▶ **Source passage**:
Information Extraction from Electricity Invoices with General-Purpose Large Language Models
New study shows prompt quality dominates over hyperparameter tuning in LLM extraction.
A new study from arXiv evaluates how well general-purpose large language models (LLMs) can extract structured information from semi-structured business documents, specifically Spanish electricity invoices, without any task-specific fine-tuning. The researchers benchmarked two architecturally distinct models—Gemini 1.5 Pro and Mistral-small—across 19 parameter configurations and 6 prompting strategies, using a subset of the IDSEM dataset. Their experimental framework treated prompt engineering as the primary variable, comparing zero-shot baselines against increasingly sophisticated few-shot approaches and iterative extraction strategies.
The results are striking: prompt quality dominates over hyperparameter tuning. The F1-score variation across all parameter configurations was marginal, while the gap between zero-shot and the best few-shot strategy exceeded 19 percentage points. The best configuration, few-shot with cross-validation, achieved an F1-score of 97.61% for Gemini and 96.11% for Mistral-small, with document template structure emerging as the primary determinant of extraction difficulty. These findings establish that prompt design is the critical lever for maximizing extraction fidelity, providing an empirical framework for integrating general-purpose LLMs into business document automation without costly fine-tuning.

▶ **Activities**:
a) In the invoice extraction article, what F1-score did Gemini reach with the best configuration?
b) Decide whether each statement agrees with the invoice extraction article, answering yes or no and quoting the words that settle it: (i) The models were fine-tuned on the invoice data. (ii) Document template structure was the main factor in how hard extraction was. (iii) The models were tested across 19 parameter configurations.
c) Write a continuation of the invoice extraction article, starting after its final sentence.
The entries that follow have no connection to the invoice extraction article.

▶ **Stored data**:
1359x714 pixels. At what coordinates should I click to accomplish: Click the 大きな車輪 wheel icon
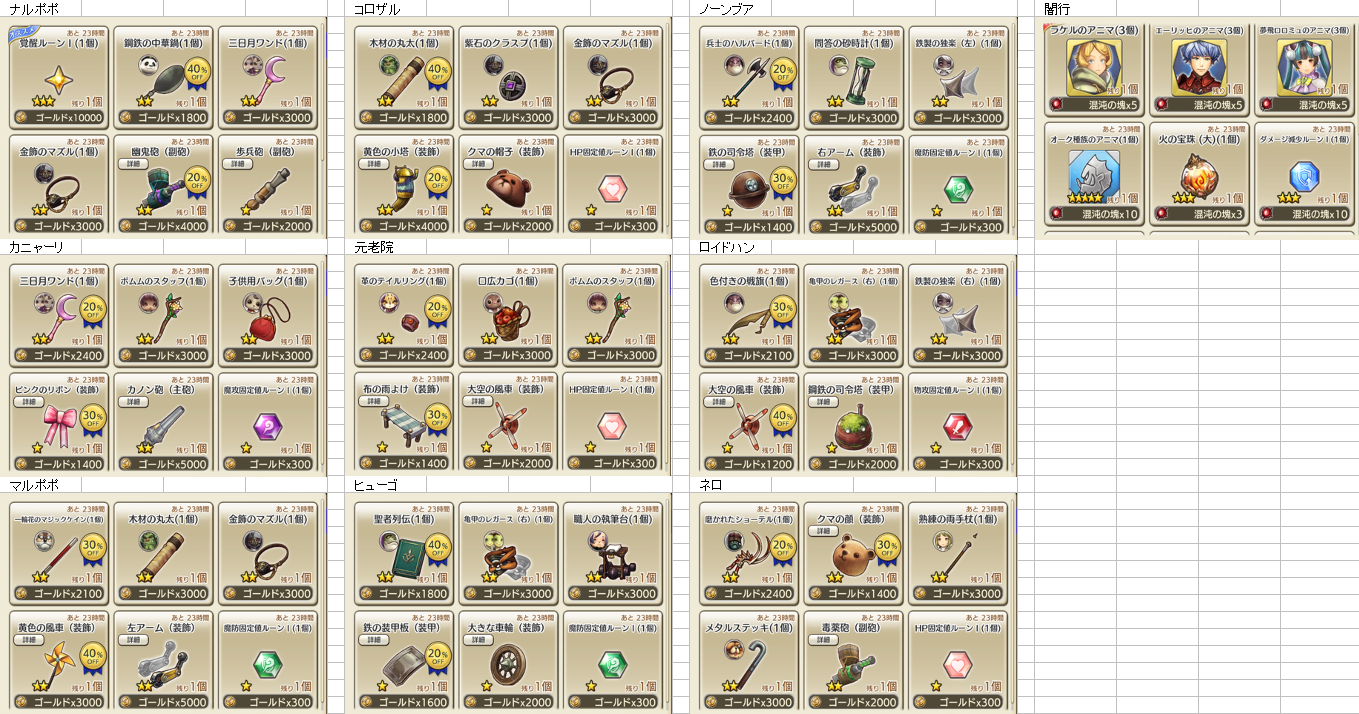click(x=508, y=663)

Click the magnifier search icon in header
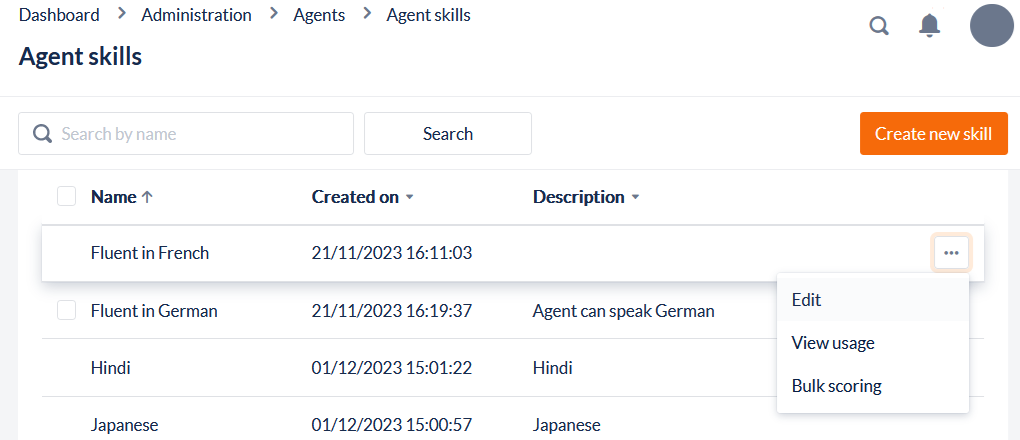tap(879, 26)
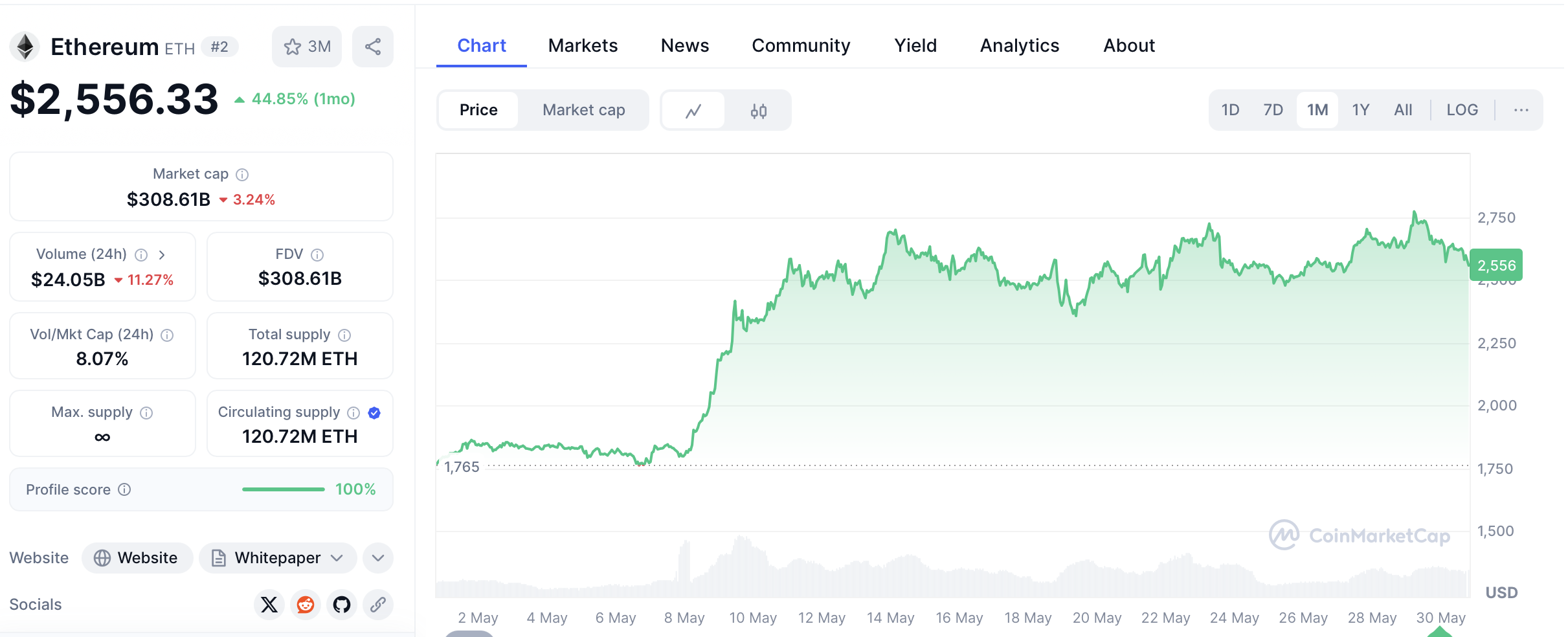This screenshot has height=637, width=1568.
Task: Switch to candlestick chart icon
Action: (x=758, y=111)
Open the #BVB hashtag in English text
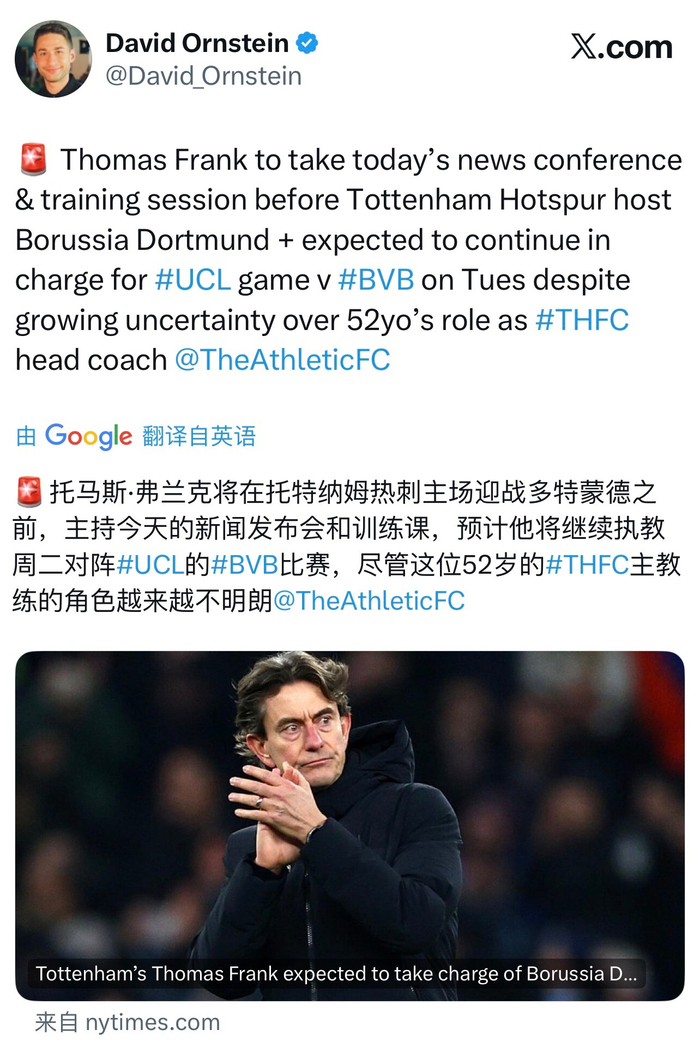This screenshot has height=1052, width=700. 376,280
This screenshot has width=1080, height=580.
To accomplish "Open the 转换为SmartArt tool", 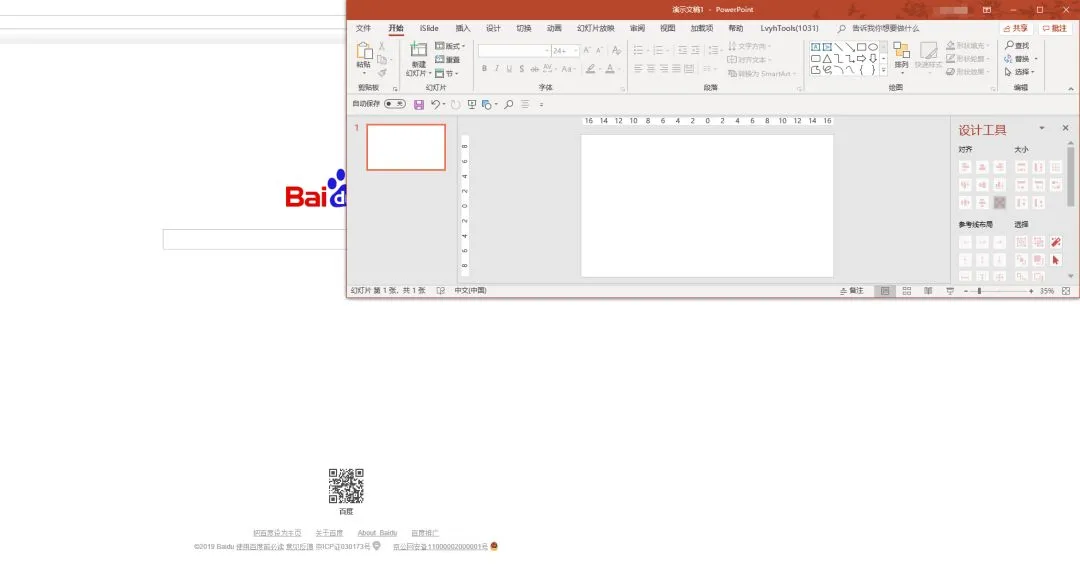I will [762, 74].
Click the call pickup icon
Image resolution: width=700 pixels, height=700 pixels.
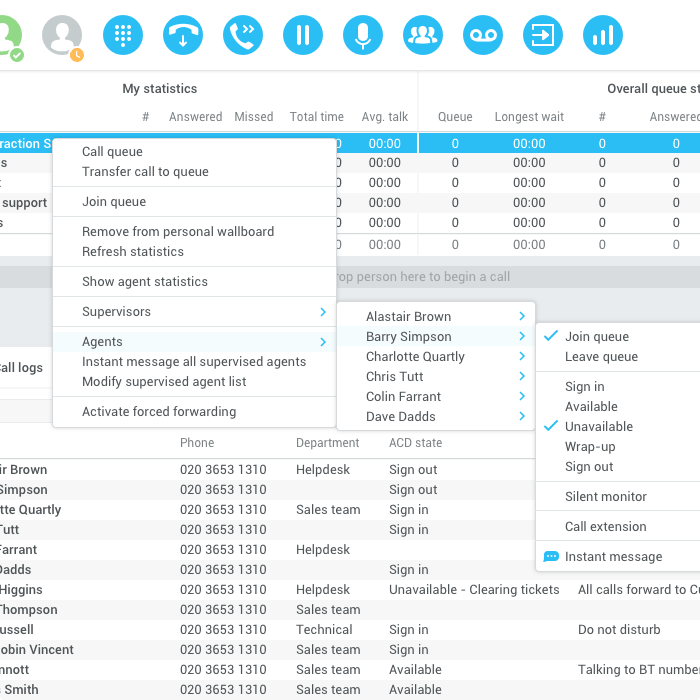point(183,35)
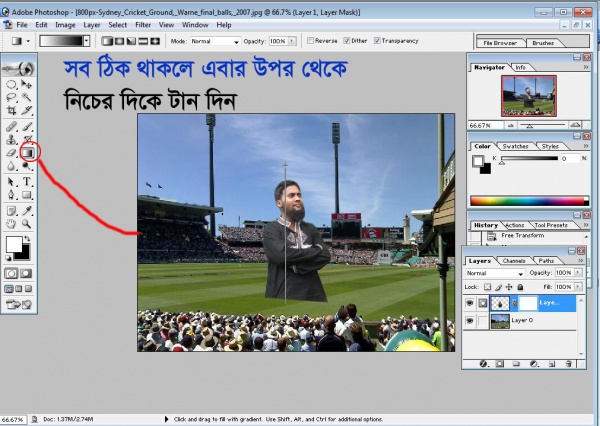600x426 pixels.
Task: Select the Hand tool
Action: point(12,224)
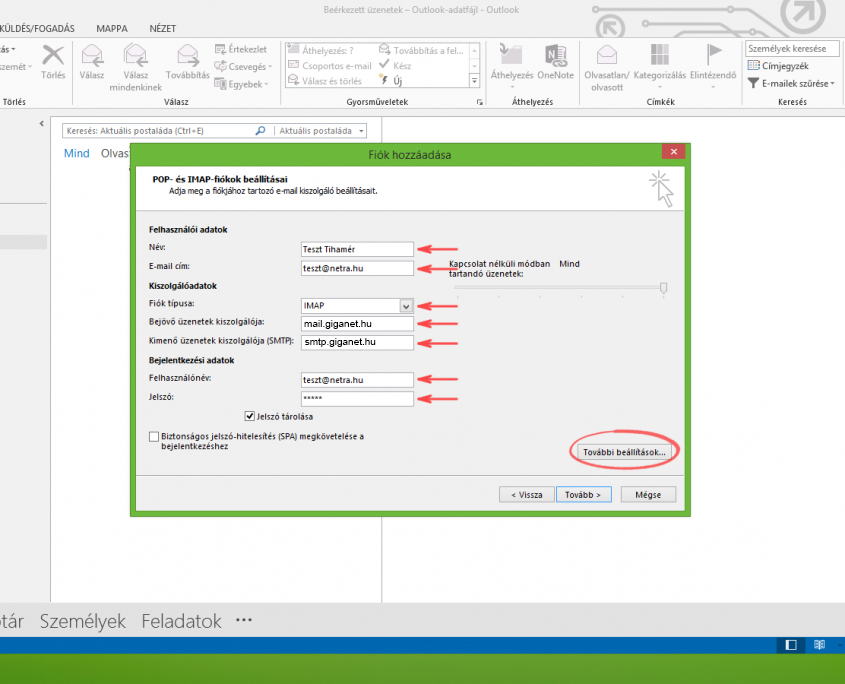Click the offline messages retention slider
845x684 pixels.
pyautogui.click(x=662, y=287)
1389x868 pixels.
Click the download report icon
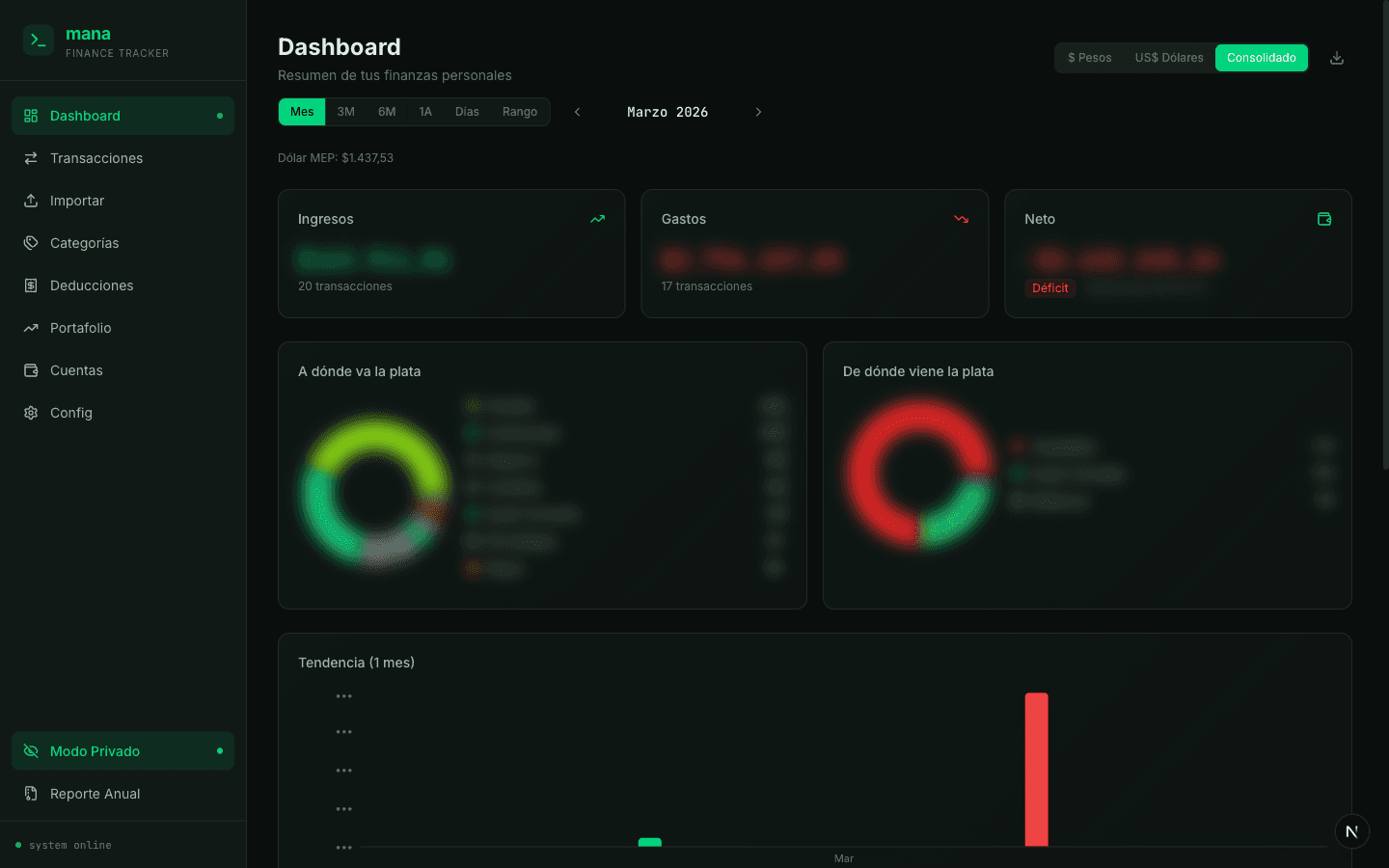point(1336,57)
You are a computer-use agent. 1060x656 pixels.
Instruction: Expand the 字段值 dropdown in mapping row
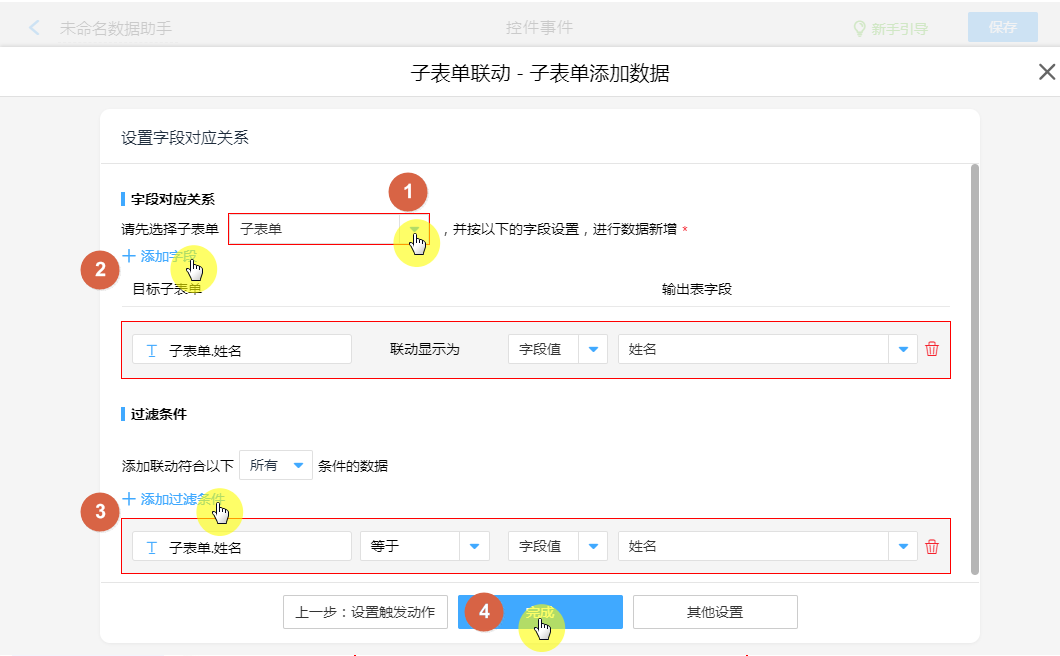593,349
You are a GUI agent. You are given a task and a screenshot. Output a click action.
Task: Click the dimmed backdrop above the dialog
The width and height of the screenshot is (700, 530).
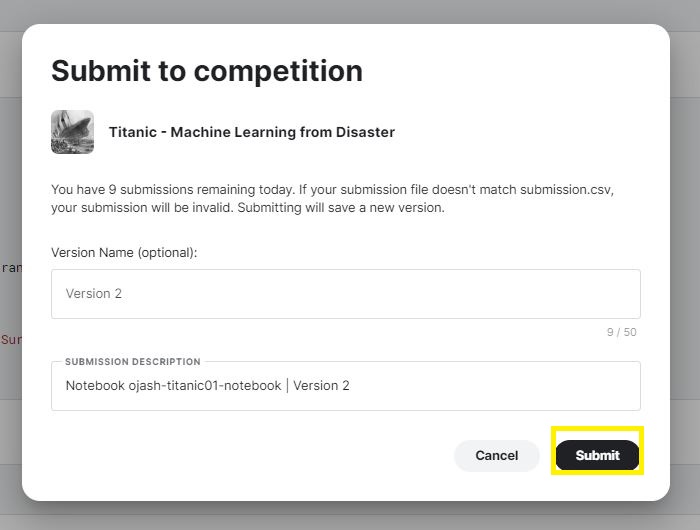click(350, 11)
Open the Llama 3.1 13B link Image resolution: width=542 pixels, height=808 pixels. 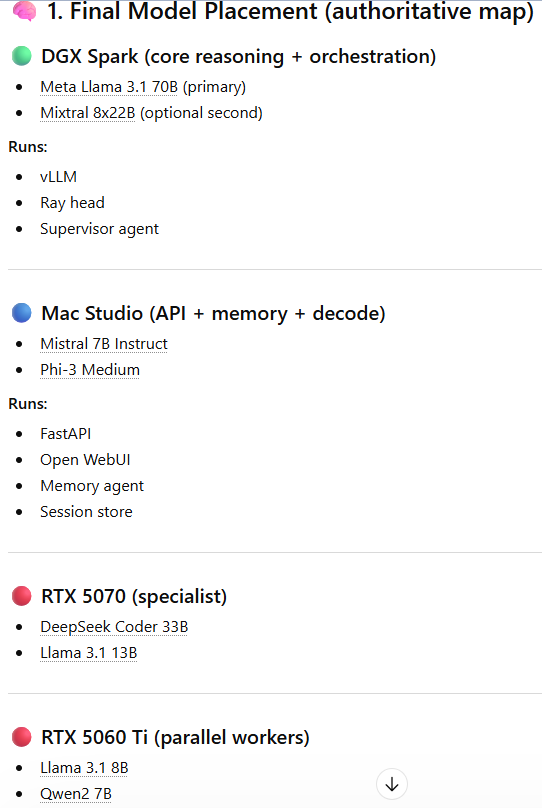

▶ **Exercise responses**:
a) 97.61%

b)
(i) No: "without any task-specific fine-tuning"
(ii) Yes: "with document template structure emerging as the primary determinant of extraction difficulty"
(iii) Yes: "across 19 parameter configurations and 6 prompting strategies"

c)
- Prompt quality dominated: F1-score gap between zero-shot and best few-shot exceeded 19 percentage points across both models.
- Best config (few-shot with cross-validation) hit 97.61% F1 for Gemini 1.5 Pro and 96.11% for Mistral-small.
- Document template structure was the primary determinant of extraction difficulty, not hyperparameter tuning.
Why It Matters
Proves you can automate invoice processing with LLMs and smart prompts, no fine-tuning needed.